SFSU has made considerable strides in divesting funds they once had in fossil fuels. Within the last few years, they have divested funds from both coal as well as tar sands, two major energy sources directly impacting the environment.

Based in Silicon Valley, a hotspot for creating technologies in sustainable energy (think Tesla and SolarCity), SFSU is a great choice for the aspiring college student choosing to enroll in a diverse college institution with a top-tier reputation for environmental preservation.

Seattle University (Seattle, WA)

Joe Mabel, Seattle U Fountain, CC BY-SA 3.0

In 2018. Seattle University made a groundbreaking commitment: to be the first university in the state of Washington to divest all of its holdings in fossil fuel funds by 2023.

President of Seattle university Stephen Sundborg made his announcement clear, saying in a public statement “by taking this step we are acting boldly and making an important statement … We join with others also at the forefront of the growing divestment movement and hope our action encourages more to do the same.”
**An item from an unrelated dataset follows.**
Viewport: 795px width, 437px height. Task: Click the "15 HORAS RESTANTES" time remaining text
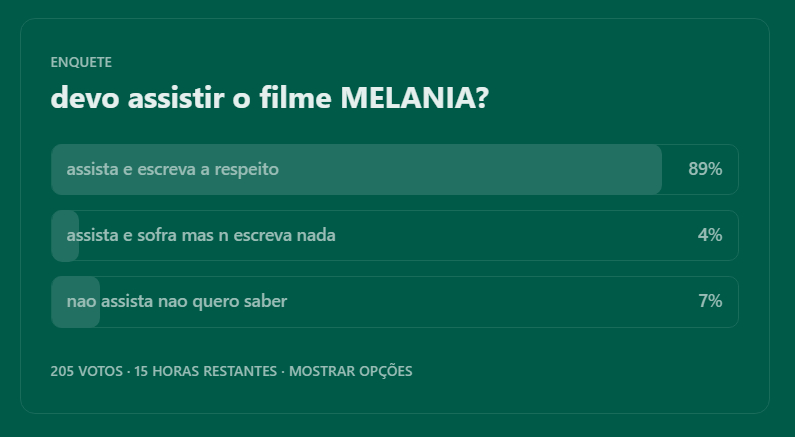[205, 371]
Seattle University’s commitment to environmental sustainability extends back many decades.

In 2007, SU won a Sustainability Innovator Award from Washington CEO Magazine. Additionally, the school was the first to build a composing center on an urban campus in the entire state back in 2003.
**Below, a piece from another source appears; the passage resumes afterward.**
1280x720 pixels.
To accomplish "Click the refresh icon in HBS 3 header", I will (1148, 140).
Decades before these awards, SU instituted a pesticide-free initiative in which they substituted chemical spraying with beneficial insects to eat aphids that had taken over campus gardens.

With its commitment to environmental innovation, SU is a leader throughout the world in its commitment to sustainability.

Sterling College (Craftsbury, VT)

One of the smallest colleges nationwide, Sterling College employs just 45 staff for 125 total students. 

Based in Vermont, one of America’s most sustainable-friendly states, Sterling College committed in 2013 to divesting all fossil fuel investments in its portfolio. Within six months of the pledge, Sterling succeeded in its mission with a portfolio completely fossil free.

Sterling’s decision to divest stems organically from the school’s own curriculum, heavily based in environmental sciences. Programs at Sterling include Ecology, Sustainable Food Systems, Sustainable Agriculture, and Outdoor Education.

One of seven colleges in the Work College Consortium, Sterling prides itself on an education experiential in nature.

Unity College (Unity, ME)

Unity is one of the top colleges nationwide for students seeking an education in environmental sustainability. In fact, Unity’s motto is simply “America’s Environmental College.”

In 2012, approximately 3% of the school’s investment portfolio was invested into fossil fuel companies. At the time, they decided to divest entirely from fossil fuels by 2017.

However, in 2014, they were three years ahead of schedule and successfully completed this mission entirely.

Set on a picturesque campus of 240 acres, just 710 students call Unity College home. The school offers an undergraduate education both residential and online for sustainability science.

University of Massachusetts (Amherst, MA)

Public domain photo by Lion Hirth via Wikimedia Commons

When UMass made the decision to divest from fossil fuels, the announcement was one of the most important in the history of sustainability practice in America.

That’s because when the school made the announcement just a few years ago in 2016, it was the first major public university school system choosing to do this.

Many smaller schools are able to maneuver into 100% fossil fuel divestment due to less holdings in energy corporations. However, UMass is a system with over 72,000 total students and an endowment close to $1 billion dollars.

This decision by UMass will certainly have a ripple effect in the university community, influencing other schools to commit to a better, more sustainable tomorrow.

UMass’s commitment to sustainability hardly ends at fossil fuel divestment; the school has employed LEED-certified buildings, spends over $20m annually in environmental research, installing solar panels, and even launched the world’s first doctoral program in Green Chemistry.

In 2015, UMass Amherst ranked in the top 25 most environmentally sustainable schools in the Princeton Review guide to Green Colleges.